The triangle is repeated all over the canvas: It shows in the hammer and anvil placed in the middle foreground. As the hammer cannot shape metal without an anvil, so can a man not progress solely by his own efforts. It shows in the arrangement of the two blacksmiths at the anvil on the left; their heads form an apex, and their right feet form the lower vertices of a triangle. Here, meaning follows the proverb; Àgbájo owó ló’n gbérù d’órí (It is with both hands one lifts a heavy load to the head). The muscular arms of the two men at far right also form a triangle, with the top of the narrow anvil as its base.
The wooden bucket lying on its side in the foreground, knocked over earlier and resulting in water spillage on the ground and into the viewer’s space references the Yoruba proverb; “Eni tí ó bá da omi sí iwájú ló máa te ilè tútù”, which translates to “he who pours water forward will surely step on cool ground”. Its contextual meaning being if you sow seeds of goodwill you will reap equally favourable rewards.
Color Scheme Painting
The colour scheme, though simple, is important and chosen with care because it bears significance and information. Sokotí wears red, a colour associated with the god of Iron, Ògún. Two other blacksmiths in the painting also wear the colour. Highlighted points and objects are: the colour red, the light at the furnace, the glow of hot gold, and Obatala at the centre of the composition. The blacksmith holding a white feather and green leaf has a white cloth tucked in the band of his loincloth. The colours of these clothes are not at all unlike the national colours of modern Nigeria. The blacksmith with the dirty white loin cloth is an echo of Obatala in the painting. A mortal portend, he wears the colour of the god suggesting that he is the only devotee of the god in the painting.
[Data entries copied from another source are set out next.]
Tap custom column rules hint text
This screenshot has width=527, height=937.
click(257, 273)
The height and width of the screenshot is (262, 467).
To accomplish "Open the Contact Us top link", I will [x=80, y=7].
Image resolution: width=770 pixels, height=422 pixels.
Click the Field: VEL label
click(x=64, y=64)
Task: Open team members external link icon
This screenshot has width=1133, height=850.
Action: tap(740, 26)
Obatala: Deduced Meanings Painting
Obatala’s central position is deliberate as it asserts him as a powerful force. He is the originator of life on earth. Obatala alone holds the gaze of the viewer, as if he couldn’t care less about the happenings at the forge, or Sokotí’s gesturing at the magnificent gold chain the blacksmiths are laboring at. It is as if in that moment, the present and the past, long before the time of humans, meet when the viewer gazes at the creator at a time when preparations were being made for creation. The other characters in the forge are not aware of the viewer standing with them, but Obatala, a god, senses man from the future and returns his gaze with a knowing look. When the viewer stands in front of this painting, time shifts and is reconstructed, future meets the past, and the present hangs in the balance in-between.
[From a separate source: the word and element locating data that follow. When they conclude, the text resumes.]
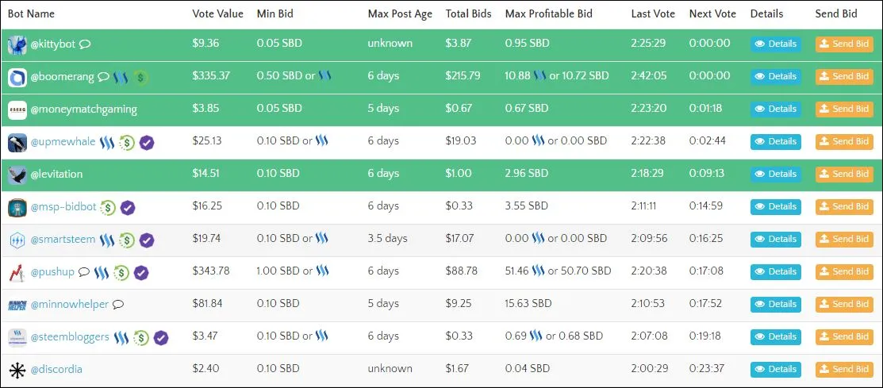Click the Next Vote column header
The height and width of the screenshot is (388, 883).
click(x=712, y=13)
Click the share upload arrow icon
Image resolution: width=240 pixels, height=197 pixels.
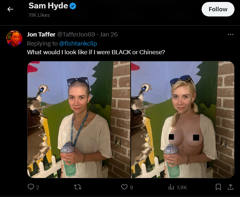(x=230, y=187)
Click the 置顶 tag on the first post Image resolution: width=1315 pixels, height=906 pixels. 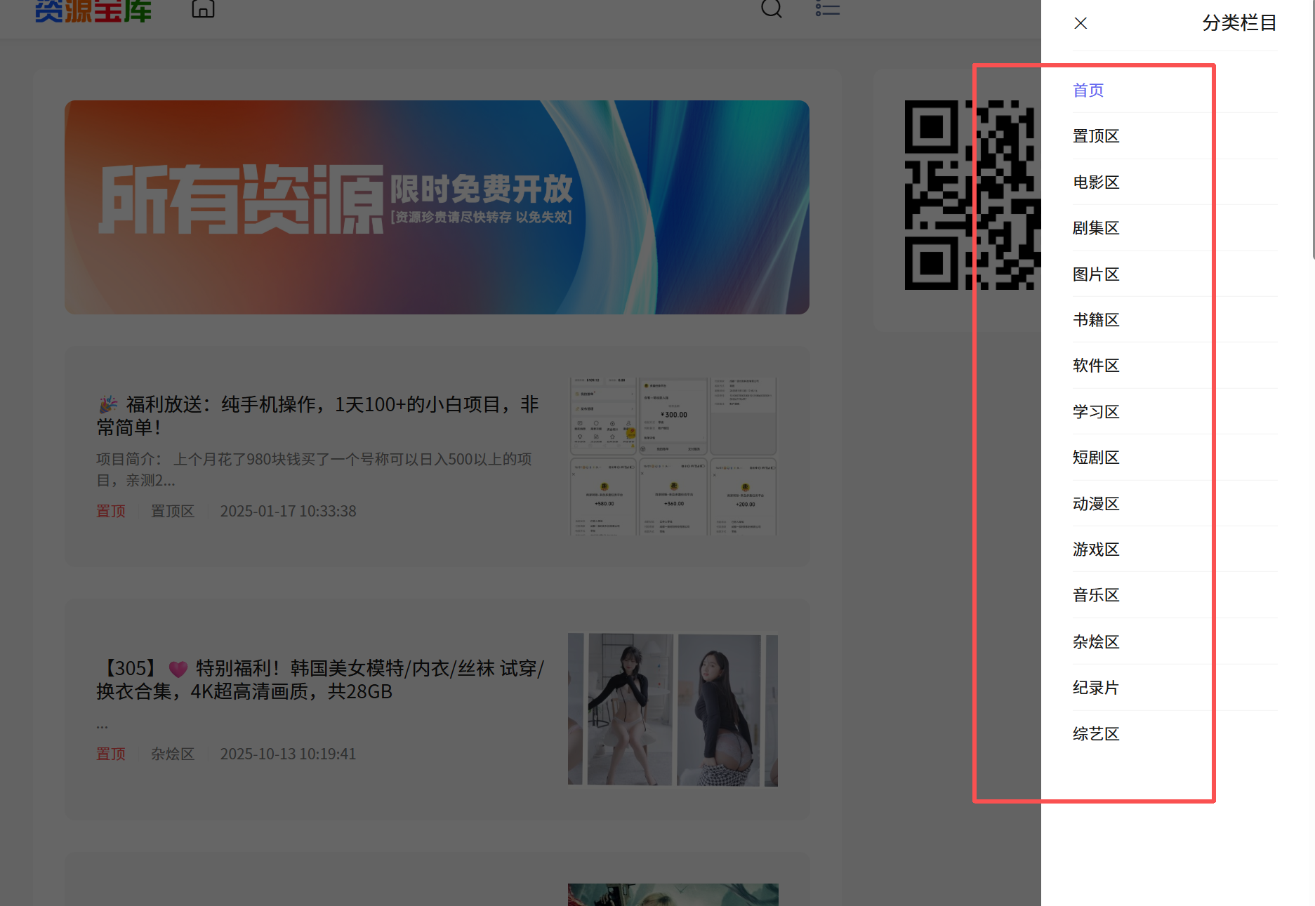tap(110, 511)
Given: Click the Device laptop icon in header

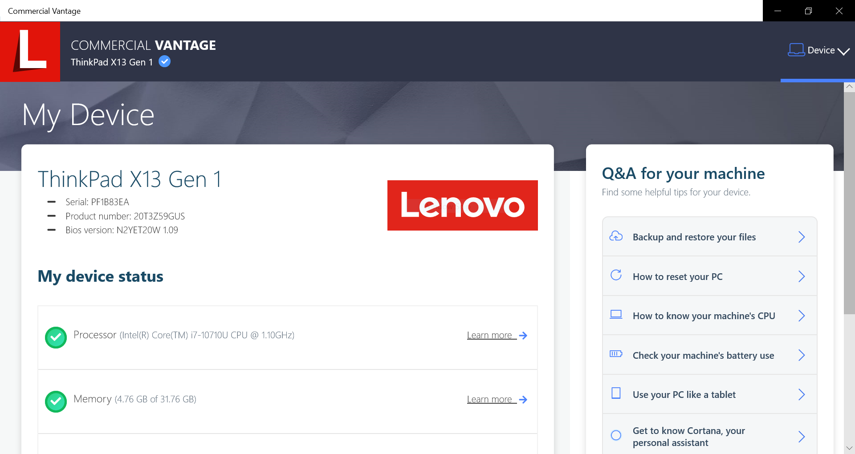Looking at the screenshot, I should 797,50.
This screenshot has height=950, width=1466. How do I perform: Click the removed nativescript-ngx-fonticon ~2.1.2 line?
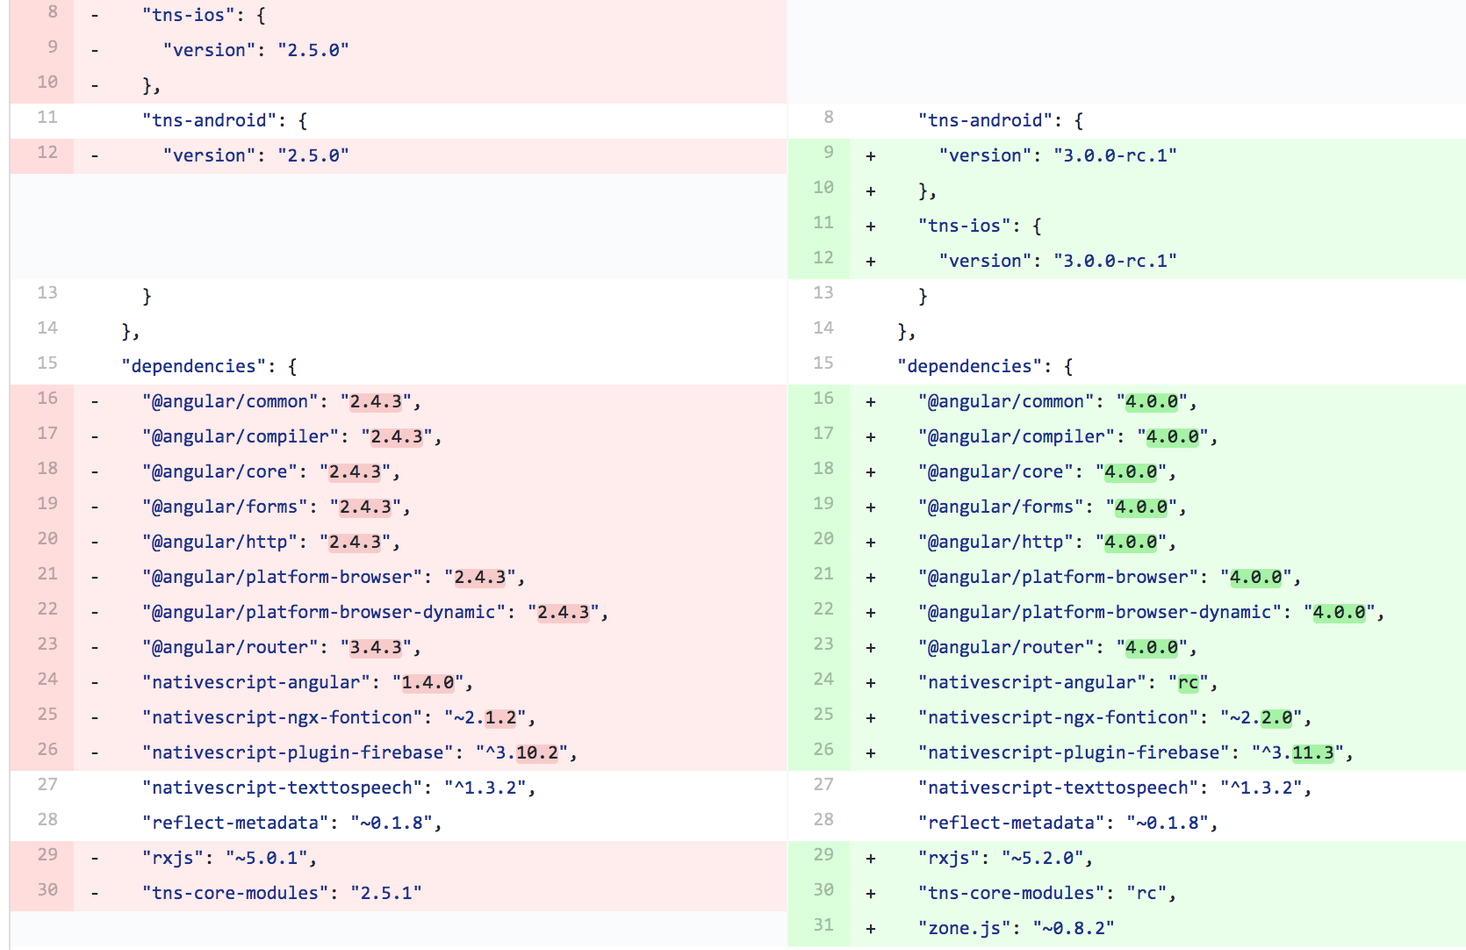[x=338, y=718]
Obatala is all dressed in white, as legend describes him. The artist decides not to paint him in a ceremonial outfit. Here, his appearance is stripped down to simple garb with subliminal messages in accordance to Yoruba beliefs and culture: He wears a simple workman’s cap with two cowries attached. The number two in Yoruba belief signifies abundance; it is the number of the sacred Ìbejì (twins), for it is believed that two is better than one. In nature, cells multiply in twos. The number of cowry shells suggests Obatala’s intent to create man, and that man multiplies. (It however does not take into account the recurrent presence of the number three and the prophecy it represents; a caution and a reminder that man, though divine in source, is mortal and is possessed of life that is destined to end.)
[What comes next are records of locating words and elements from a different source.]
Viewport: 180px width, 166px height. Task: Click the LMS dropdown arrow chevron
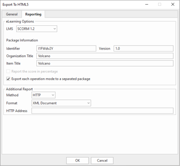tap(55, 29)
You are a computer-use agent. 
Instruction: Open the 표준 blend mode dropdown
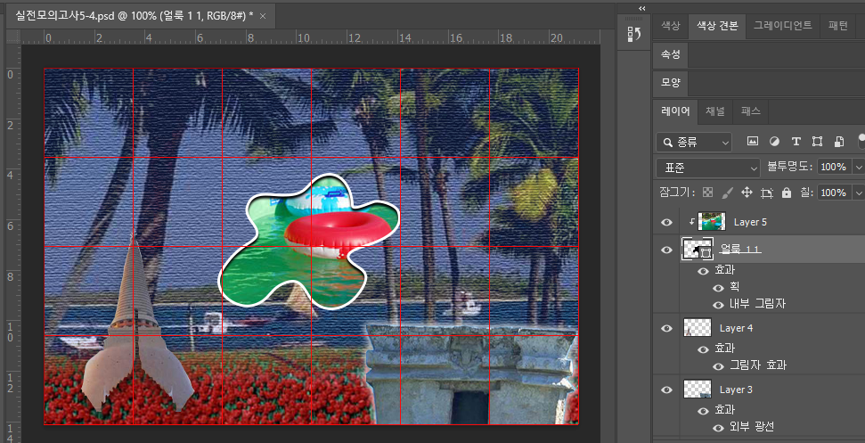tap(707, 168)
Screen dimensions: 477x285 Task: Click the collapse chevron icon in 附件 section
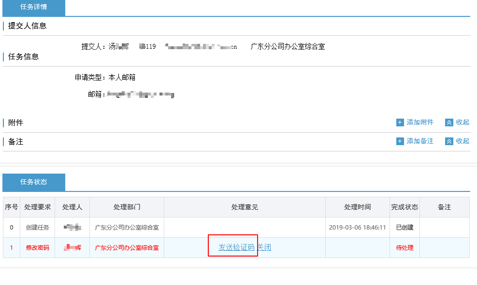[449, 122]
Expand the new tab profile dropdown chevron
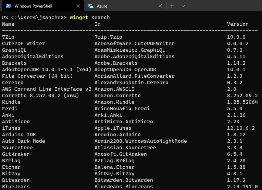Viewport: 262px width, 190px height. point(183,6)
His shirt, beneath the agbada is a mottled white, unembroidered and simple. It is also a workman’s shirt meant to describe his station as a sculptor, as an artist first. His askew agbada also emphasises this idea. The hem of his garment is dirtied, an allegory to the mortality of a god, a portent of his coming fate as the creator of all things imperfect. He is barefoot, as if though a god is to be elevated beyond touching any impure mortal plane, he chooses to connect with the tool of his art.
In his left hand, he holds the Opa Osooro, an iron staff associated with his worship. A bird above a bell sits on top of the staff with six rings on either side. The bell chimes with his movement. On his shoulder is the chameleon, one of his companions, which tested for the earth’s firmness before he dropped to earth. In his right hand is a five-toed chicken, his companion that spread the earth he poured to form mountains, ridges and valleys. His cat, a companion to discourage loneliness, walks before him.